Figures & data
Figure 1 Mitochondrial ROS promotes hematopoietic stem cell differentiation but attenuates Notch signaling. (A) ROS generation is progressively increased during hematopoietic stem cell differentiation (LSK, LK, Lin- and Lin+) measured by flow cytometry. **P < 0.01; ns, P > 0.05. (B) Overlays of mitochondrial membrane potential stained with JC-1 in WT mice LSK, LK, Lin- and Lin+ cells. (C) Indicated cells were stained with 5 μM MitoSOX Red, specific for mitochondrial O2−·, for 15 minutes and then analyzed flow cytometry. Percentage of MitoSox Red positive cells was quantified. **P < 0.01. (D, E) NAC and MitoQ inhibited rapamycin-induced differentiation measured by benzidine staining. Percentage of benzidine-positive cells was quantified (right panel). **P < 0.01; ns, P > 0.05. (F) Comparison of in vitro CFU-C in control and MitoQ treated hematopoietic stem and progenitor cells (LSK) and counted on day 7. The numbers of colonies were quantified (right panel). *P < 0.05. (G) Blood routine examination of peripheral blood form control and NAC treated wild-type mice. *P < 0.05. (H) Cytometric measurement of intracellular Notch protein level in LSK cells isolated from wild-type mice treated with or without NAC. *P < 0.05. (I) qRT-PCR detection of the expression for Notch target genes Hey2 and Cyclin D1 in LSK cells isolated from NAC treated wild-type mice. *P < 0.05; **P < 0.01.

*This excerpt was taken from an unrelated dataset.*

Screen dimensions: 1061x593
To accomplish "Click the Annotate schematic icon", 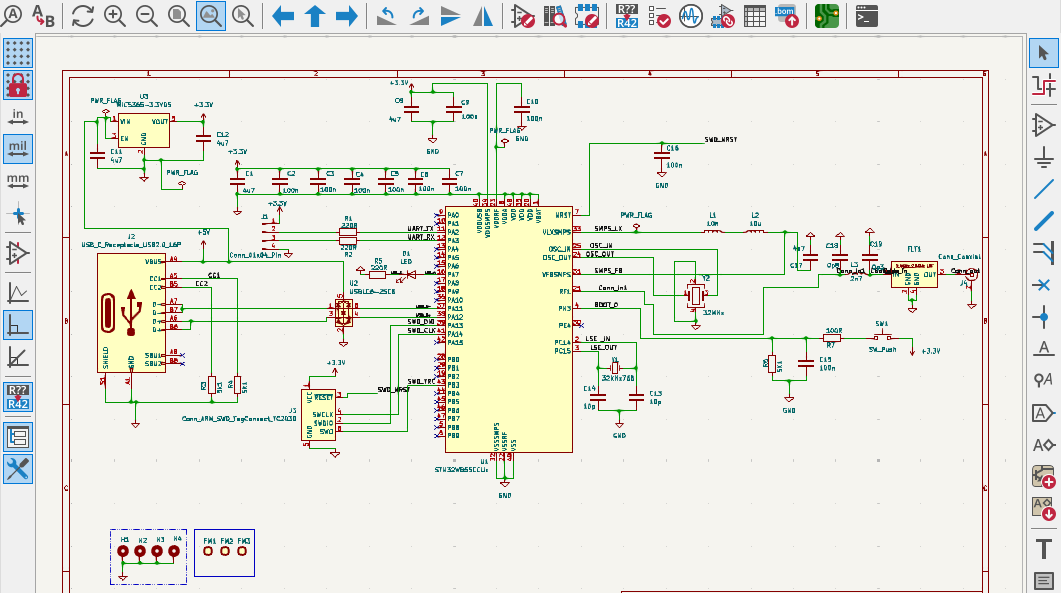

Figure 2 ROS regulates hematopoietic stem cell differentiation in an autophagy-dependent manner. (A) Rapamycin reduced ROS level in wild-type mouse LSK cells, measured by DCF-DA staining. Results were quantified (lower panel). **P < 0.01. (B) Autophagy defect in different stages (LSK, LK and Lin+) of hematopoietic hierarchy caused elevated ROS generation and different response to NAC treatment. *P < 0.05; **, P < 0.01; ns, P > 0.05. (C) qRT-PCR detection of the expression for autophagy-essential genes in LSK cells isolated from NAC treated or not treated wild-type mice. *P < 0.05; **P < 0.01. (D) NAC reduced the percentage of CD11b and Ly6G-Ly6C bone marrow cells in wild-type, not Atg7−/− mice, measured by flow cytometry. **P < 0.01, *P < 0.05. (E) Autophagy defect impaired multilineage differentiation and caused a failure in response to NAC treatment. Wild-type and Atg7−/−mice were treated with or without NAC, and peripheral blood was counted **P < 0.01; ns, P > 0.05. All experiments were repeated at least three times. n ≥ 5.
Figure 3 A cartoon illustrating ROS regulation of HSC differentiation. ROS generated in the mitochondria acts as an upstream signal to activate autophagy, and autophagy in turn targets intracellular Notch, thereby relieving its suppression on hematopoietic stem cell multilineage differentiation.